With a firm hand (a very firm hand) and an eye for detail, he built a regional sporting-goods giant.
"Do a Thousand Things a Little Better" Norbert Olberz in the flagship Sport Chalet store in the early 1990s
Before the retailing of sporting goods went truly bananas—the Bass Pro Shops store in Springfield, Missouri, measures 330,000 square feet—there was Sport Chalet, a ski-and-scuba mecca in the Los Angeles suburb of La Cañada, founded in 1959 on a shoestring and infused with an OCD management approach by a young German immigrant, Norbert Olberz.
Sport Chalet grew to a chain of 55 stores in California and surrounding states, with an unusual strategy: It is pan-sports, offering bicycles, diving
gear, and mountaineering stuff under one roof; but the merchandise is almost all high end—what you would find in a store devoted to a single activity. Rather than disinterested minimum wagers, Olberz hired dedicated sportsmen and -women, paying more and encouraging each one to sell and instruct. In-store scuba pools are a regular feature.
Olberz always knew what he wanted. He proposed to his wife, Irene, also from Germany, on their second date, and they married within three weeks of meeting. The couple lived for a time behind the original Sport Chalet, dining off a hot plate and showering under a garden hose. Olberz died of natural causes on July 15 at 86.

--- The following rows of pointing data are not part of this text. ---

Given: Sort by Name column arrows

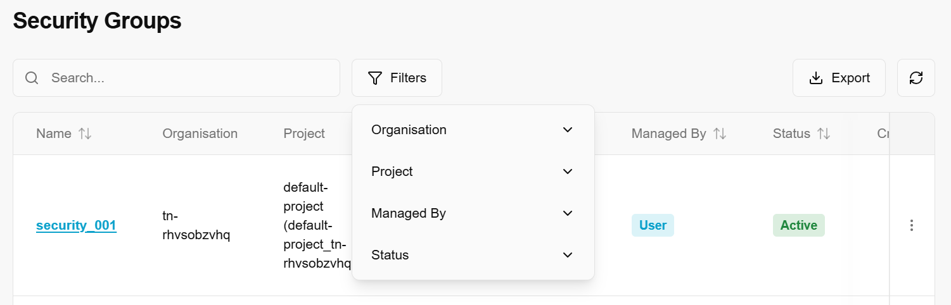Looking at the screenshot, I should 85,134.
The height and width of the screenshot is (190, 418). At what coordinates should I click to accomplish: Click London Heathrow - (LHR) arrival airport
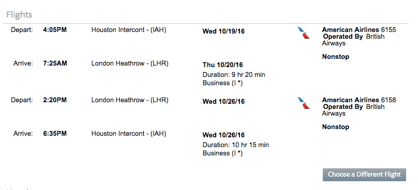[130, 64]
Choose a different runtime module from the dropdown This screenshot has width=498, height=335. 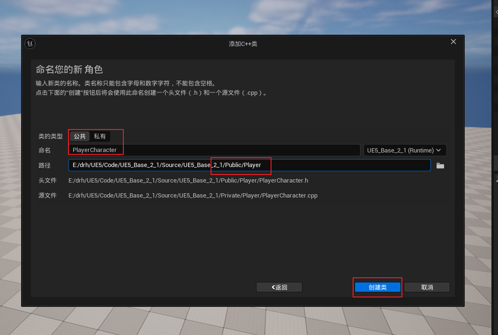[405, 150]
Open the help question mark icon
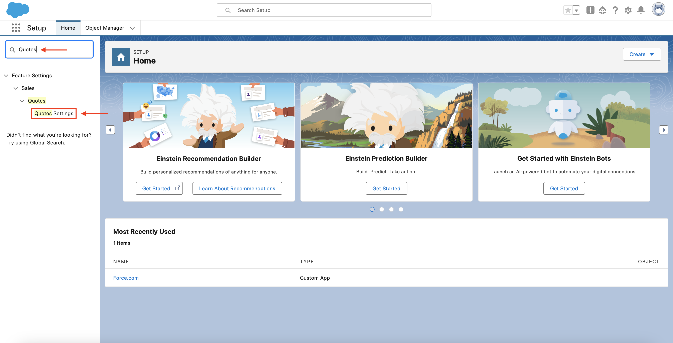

Sporting goods chains come and go. But Olberz's unbending will and attention to detail sustained his company, even as they occasionally frustrated his managers. His five principles—"do a thousand things a little better" captures the spirit of the other four—may seem low on vision. But when Craig Levra, CEO since 1999, commissioned a strategic review, the conclusions sounded an awful lot like his boss, Olberz, who remarked, "Why did you go to the trouble?"
Olberz carried a stack of 3-by-5 cards, lists of uncompleted tasks, a manager's initials next to each. "I have a few notes," he would intone in his German accent, and managers would wince. A fan of open space, he declared the 57-75 (inches off the ground) rule: Nothing could be stacked or hung to obscure views. No new store could be more than one hour from headquarters (Levra persuaded Olberz to make it an hour's flight, not drive, as expansion proceeded). For a job well done, Olberz told underlings, "You can stay another week."
Though set in his ways, Olberz demanded Sport Chalet stock only the latest equipment. That limits the need to discount goods. And it maintains buzz. Sport Chalet claims, for example, to have been the first U.S. chain to stock Uggs.
Olberz had a sense of humor. He once stocked a sailboat with a plastic mast, which, sadly, wilted in the heat. Sport Chalet employees presented the boss with a "horse's ass" award, and he proudly displayed it. He initialed proposals N.O. "If things worked, great," Levra says. "If not, he'd say, 'I told you no.' Always with a twinkle in his eye."